**** Texte présenté
Dans ses remerciements, l'auteur note : « Depuis trente ans, mon cercle de premiers lecteurs ne s'est guère élargi » ; et il ajoute : « Mes remerciements vont également à Hilary Redmon, mon éditrice chez Free Press, pour avoir accepté mon projet après que de nombreuses maisons d'édition (leurs noms sont disponibles sur demande) l'ont refusé. » Dans le même ordre d'idées, je note que la traduction française de son ouvrage s'est faite cette fois dans une collection qui ne m'était pas connue, dont les autres titres me donnent à penser qu'elle est plutôt consacrée à des ouvrages sur l'épanouissement personnel et la spiritualité.
A deux reprises, l'auteur évoque brièvement l'ouvrage « Le choc des civilisations » (qui attend son tour dans mon fatras à lire). Il n'en fait pas la réfutation méthodique, mais il semble qu'il en prenne le contre-pied. « Mon objectif est de rassembler ici des faits et des réflexions afin de mettre à nu les racines fratricides de la violence », écrit-il.
Il va ainsi accumuler un certain nombre de faits relatifs aux violences entre catholiques et protestants (ainsi qu'entre protestants), aux pratiques respectives des indigènes et des conquérants du Nouveau Monde, aux violences contre les juifs qui accompagnaient souvent les départs en croisade, à la croisade contre les Cathares, à la Première Guerre mondiale, à la seconde guerre des Balkans (entre les peuples qui avaient triomphé ensemble des Ottomans lors de la première guerre des Balkans), à la guerre civile en Russie, aux violences nazies contre les juifs, etc. Mais j'ai été déconcerté qu'il semble traiter de la même façon des événements historiques, les mythes de Cain et d'Abel, d'Oedipe, de Romulus et de Remus, des nouvelles d'Italo Calvino et de Leonardo Sciascia.
Comme annoncé, aux faits s'ajoutent des réflexions de Jean de Léry, Montaigne, Sébastien Castellion, Hugo Grotius, Thomas More, Stefan Zweig, etc. Faits et réflexions illustrent (plus qu'ils ne démontrent) les deux thèses énoncées dans l'avant-propos : « Aujourd'hui comme hier, la forme de violence la plus répandue oppose des communautés voisines ou parentes au sein d'un même pays. Les guerres civiles l'emportent sur les conflits internationaux » et « Les guerres civiles sont généralement plus cruelles que les guerres entre nations, et leurs conséquences se font sentir plus longtemps après le retour à la paix. »
********
**** Liste des entrées
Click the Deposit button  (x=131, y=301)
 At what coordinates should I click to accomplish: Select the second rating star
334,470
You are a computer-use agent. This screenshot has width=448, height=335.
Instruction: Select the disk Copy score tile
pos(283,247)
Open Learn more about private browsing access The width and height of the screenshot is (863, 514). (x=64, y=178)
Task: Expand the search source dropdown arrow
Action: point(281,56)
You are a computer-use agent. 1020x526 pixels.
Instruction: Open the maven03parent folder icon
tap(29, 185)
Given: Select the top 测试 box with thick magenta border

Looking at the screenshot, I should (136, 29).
********
Consigne A → D'après le compte rendu, qui est l'éditrice de l'auteur chez Free Press ?
Consigne B → Reproduisez fidèlement le passage du compte rendu qui commence aux mots « Il va ainsi » et s'arrête après « de Leonardo Sciascia. ».

Résultat final A → Hilary Redmon.

Résultat final B →
Il va ainsi accumuler un certain nombre de faits relatifs aux violences entre catholiques et protestants (ainsi qu'entre protestants), aux pratiques respectives des indigènes et des conquérants du Nouveau Monde, aux violences contre les juifs qui accompagnaient souvent les départs en croisade, à la croisade contre les Cathares, à la Première Guerre mondiale, à la seconde guerre des Balkans (entre les peuples qui avaient triomphé ensemble des Ottomans lors de la première guerre des Balkans), à la guerre civile en Russie, aux violences nazies contre les juifs, etc. Mais j'ai été déconcerté qu'il semble traiter de la même façon des événements historiques, les mythes de Cain et d'Abel, d'Oedipe, de Romulus et de Remus, des nouvelles d'Italo Calvino et de Leonardo Sciascia.